È una situazione che Raghda Obeid, 32 anni, madre di quattro figli, conosce fin troppo bene.

Ha vissuto continui spostamenti, e la sua casa nel quartiere Shujayea di Gaza City è completamente distrutta. Ora la sua più grande paura è che la guerra riprenda.

Raghda vive oggi in una tenda nella parte occidentale della città. La zona è stata colpita da un bombardamento la settimana scorsa.
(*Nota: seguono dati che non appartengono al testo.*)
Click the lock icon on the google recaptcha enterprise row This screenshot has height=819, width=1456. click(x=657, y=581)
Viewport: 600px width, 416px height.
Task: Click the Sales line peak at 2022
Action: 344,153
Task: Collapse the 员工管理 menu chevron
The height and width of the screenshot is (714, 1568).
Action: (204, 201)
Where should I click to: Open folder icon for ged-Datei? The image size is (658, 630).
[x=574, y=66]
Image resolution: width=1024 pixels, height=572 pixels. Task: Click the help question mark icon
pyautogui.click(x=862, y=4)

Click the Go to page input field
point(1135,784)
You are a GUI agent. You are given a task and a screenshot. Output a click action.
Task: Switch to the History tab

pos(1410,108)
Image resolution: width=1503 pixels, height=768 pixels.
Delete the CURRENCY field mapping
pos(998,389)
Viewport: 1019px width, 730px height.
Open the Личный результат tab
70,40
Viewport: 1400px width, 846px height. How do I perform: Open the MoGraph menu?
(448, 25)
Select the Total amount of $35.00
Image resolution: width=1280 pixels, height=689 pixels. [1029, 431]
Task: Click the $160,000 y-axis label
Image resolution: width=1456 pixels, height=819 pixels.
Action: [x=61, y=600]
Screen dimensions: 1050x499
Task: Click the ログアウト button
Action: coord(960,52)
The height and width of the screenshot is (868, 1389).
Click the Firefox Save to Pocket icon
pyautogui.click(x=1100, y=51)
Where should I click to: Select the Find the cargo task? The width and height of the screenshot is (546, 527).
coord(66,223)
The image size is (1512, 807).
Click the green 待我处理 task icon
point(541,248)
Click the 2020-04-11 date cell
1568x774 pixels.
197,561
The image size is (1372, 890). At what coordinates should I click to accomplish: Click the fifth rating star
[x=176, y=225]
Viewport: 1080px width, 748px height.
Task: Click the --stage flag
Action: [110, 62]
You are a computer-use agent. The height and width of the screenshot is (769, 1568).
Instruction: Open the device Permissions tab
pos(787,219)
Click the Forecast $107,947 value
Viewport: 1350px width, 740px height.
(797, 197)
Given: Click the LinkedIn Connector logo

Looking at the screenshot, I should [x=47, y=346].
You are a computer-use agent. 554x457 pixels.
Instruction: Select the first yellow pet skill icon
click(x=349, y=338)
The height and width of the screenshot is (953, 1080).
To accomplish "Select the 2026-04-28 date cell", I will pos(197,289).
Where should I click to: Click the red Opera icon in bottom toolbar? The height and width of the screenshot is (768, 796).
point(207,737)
«L’ultimo attacco è stato spaventoso, proprio come il primo giorno della guerra», ha raccontato, ricordando il terrore dei suoi figli. «Vedevamo il fumo da lontano, la gente correva e urlava per strada, portando via i morti e i loro corpi straziati».

«Anch’io ero terrorizzata. Sono un’adulta, eppure avevo paura. Ho pensato: “È finita, la guerra è tornata, ora tocca a noi”», ha detto con un sorriso triste.

Come la maggior parte dei gazawi, Raghda e la sua famiglia dipendono dagli aiuti umanitari per sopravvivere, con pochissime opportunità di lavoro.

La realtà è che vivranno in tenda ancora per molto, anche durante l’inverno e le sue intemperie.

Ogni giorno, lei e suo marito vanno in cerca di cibo e acqua. I bambini corrono in giro cercando una cucina comunitaria per procurarsi un pasto.

«Non so cosa si aspettino da noi. Sono passati più di due anni, e stiamo entrando nel terzo, ancora sfollati e distrutti così. Non c’è davvero una soluzione per noi?»

«Non abbiamo alcun reddito», ha detto Raghda. «La nostra vita non esiste. Viviamo di cucine comunitarie e acqua. La nostra vita è una guerra senza una guerra vera e propria».